Given task
Rescale everything from the line containing "You are a GUI" down to the line containing "pyautogui.click(x=1382, y=576)", both ends included. Write those lines out again with the item requests unchanged, multiply each click coordinate in the answers by 0.7, round to whole numbers with halves going up, and omit the pictures.

Provided data

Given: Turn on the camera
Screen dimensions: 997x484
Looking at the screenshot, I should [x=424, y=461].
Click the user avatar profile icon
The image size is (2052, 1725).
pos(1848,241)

...

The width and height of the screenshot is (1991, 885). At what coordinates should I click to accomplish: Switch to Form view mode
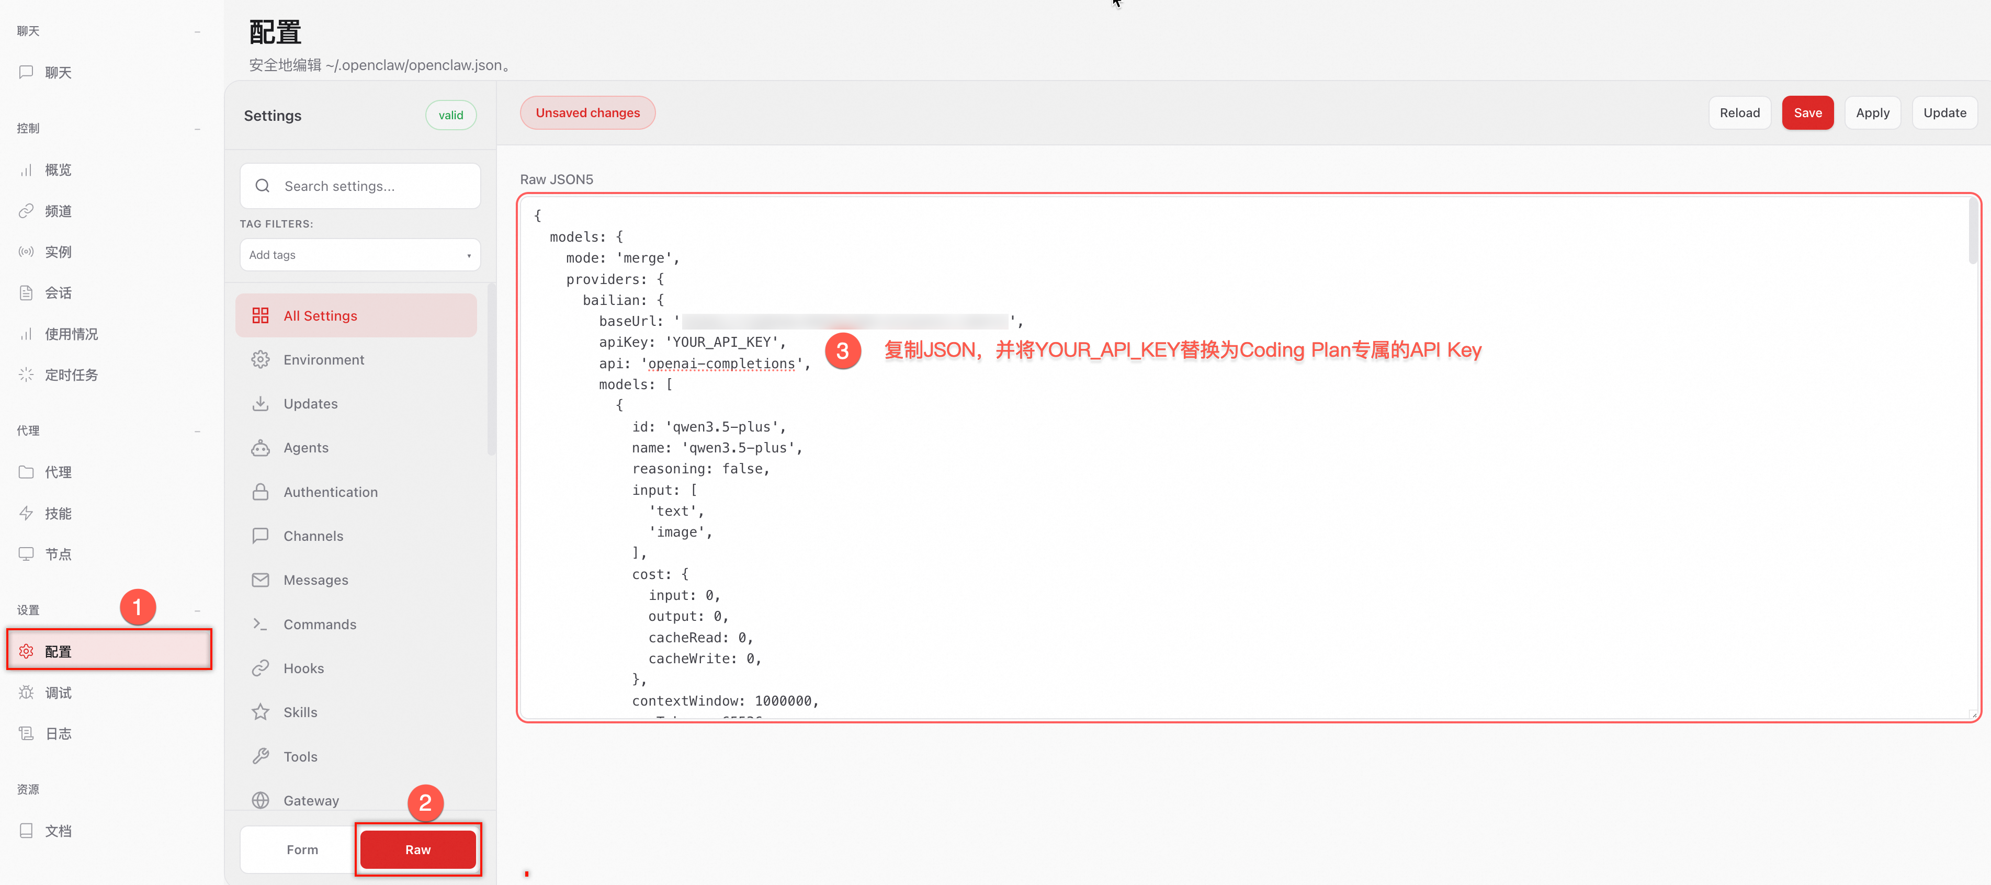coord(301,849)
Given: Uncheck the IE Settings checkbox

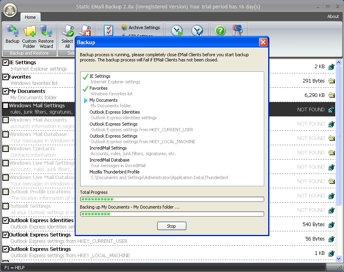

--

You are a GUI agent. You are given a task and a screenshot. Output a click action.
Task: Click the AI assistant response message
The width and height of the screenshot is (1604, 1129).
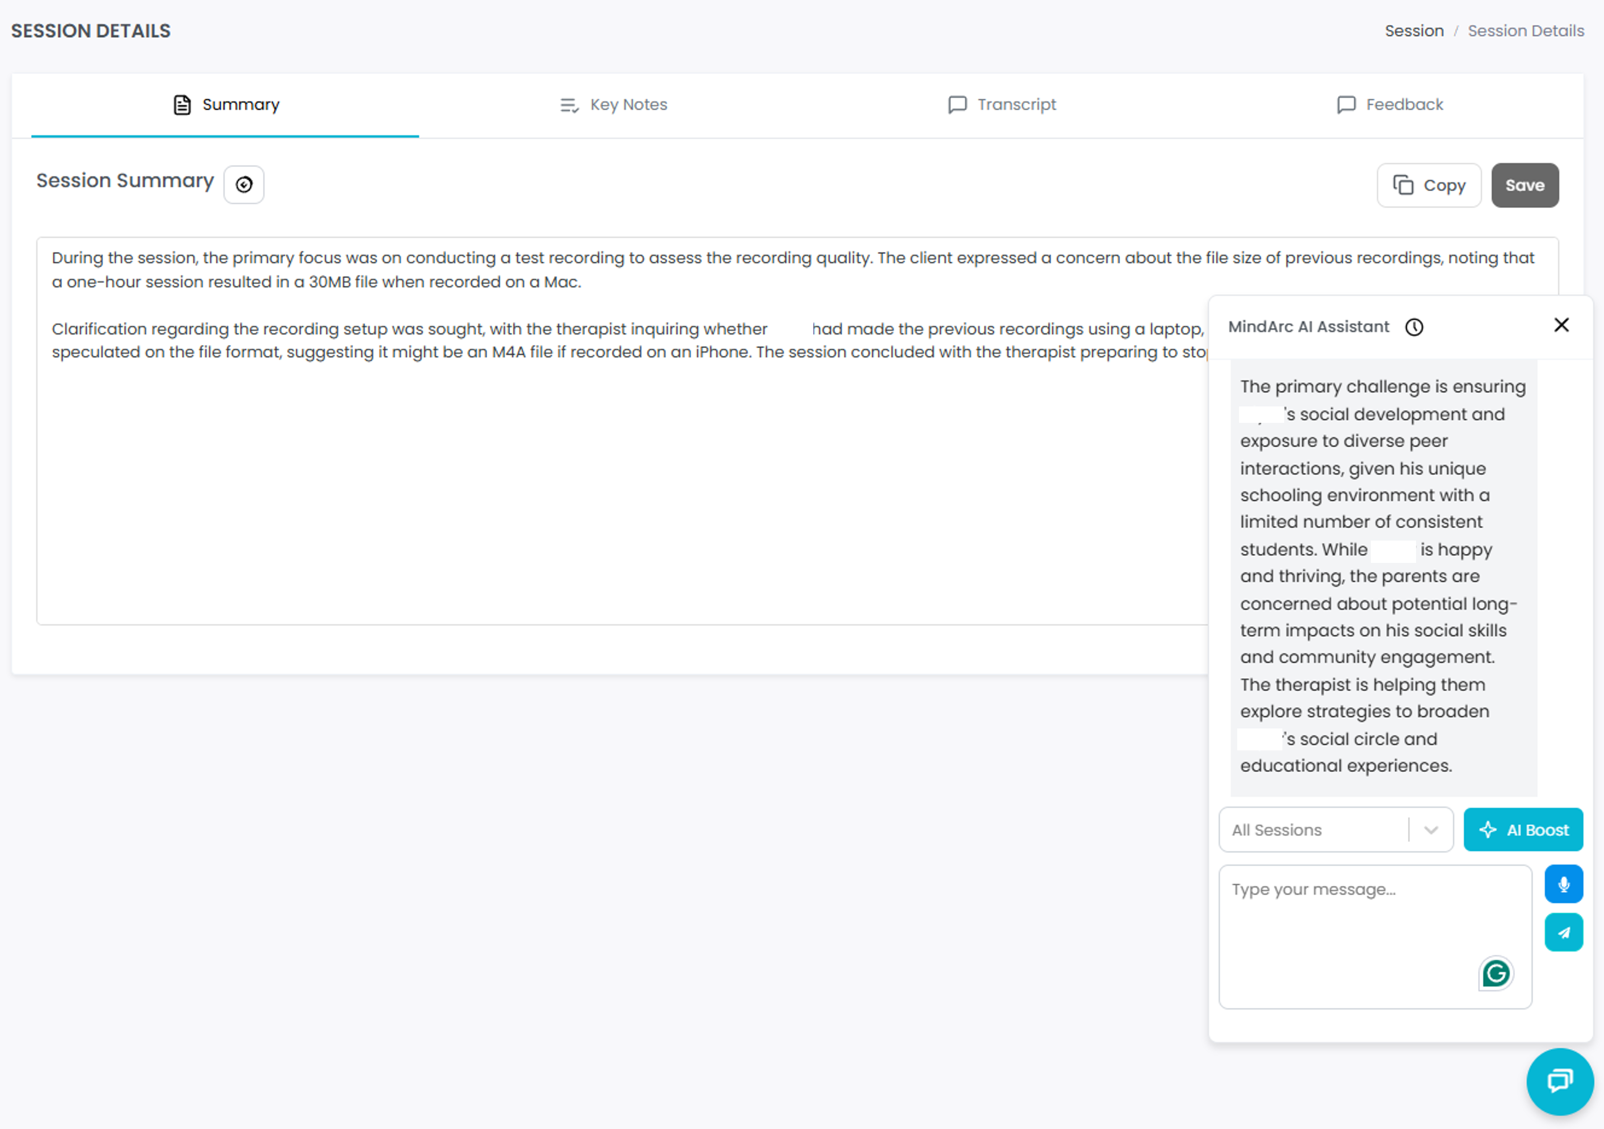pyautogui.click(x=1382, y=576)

Result of the task
You are a GUI agent. You are given a task and a screenshot. Output a click action.
Task: Click the AI assistant response message
The width and height of the screenshot is (1604, 1129).
pyautogui.click(x=967, y=403)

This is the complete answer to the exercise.